Interpretive Summary:

Technical Abstract: In plants, yeast and bacteria, cation/H(+) exchangers (CAXs), have been shown to translocate Ca(2+) and other metals. The best characterized of these related transporters is the plant vacuolar-localized CAX1. We used site-directed mutagenesis to assess the impact of altering the seven histidine residues to alanine within A"t"CAX1. The mutants were expressed in a "Saccharomyces cerevisiae" strain that is sensitive to Ca(2+) and other metals. Utilizing a yeast growth assay, the H338A mutant was the only mutation that appeared to alter Ca(2+) transport. The CAX1 His(338) residue is conserved among various CAX transporters and may be located within a filter for cation selection.
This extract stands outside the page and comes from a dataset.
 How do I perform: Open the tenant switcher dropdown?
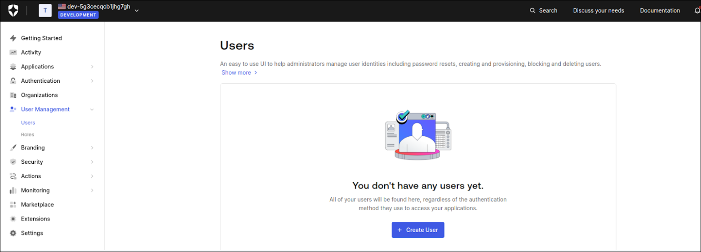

We proceeded to mutate His(338) to every other amino acid residue and estimate the transport properties of the 19 CAX mutants. Expression of 16 of these mutants could not rescue any of the metal sensitivities. However, expression of H338N, H338Q, and H338K allowed for some growth on media containing Ca(2+). Interestingly, H338N exhibited increased tolerance to Cd(2+) and Zn(2+). Vacuolar membrane fractions from yeast cells were used to directly measure the transport properties of the H338N mutant. While the H338N mutant demonstrated 25% of the wild-type Ca(2+)/H(+) transport, it showed an increase in transport for both Cd(2+) and Zn(2+), reflected in a decrease in the K[m] for these substrates. This study provides insights into the CAX cation filter and novel mechanisms by which metals may be partitioned across membranes.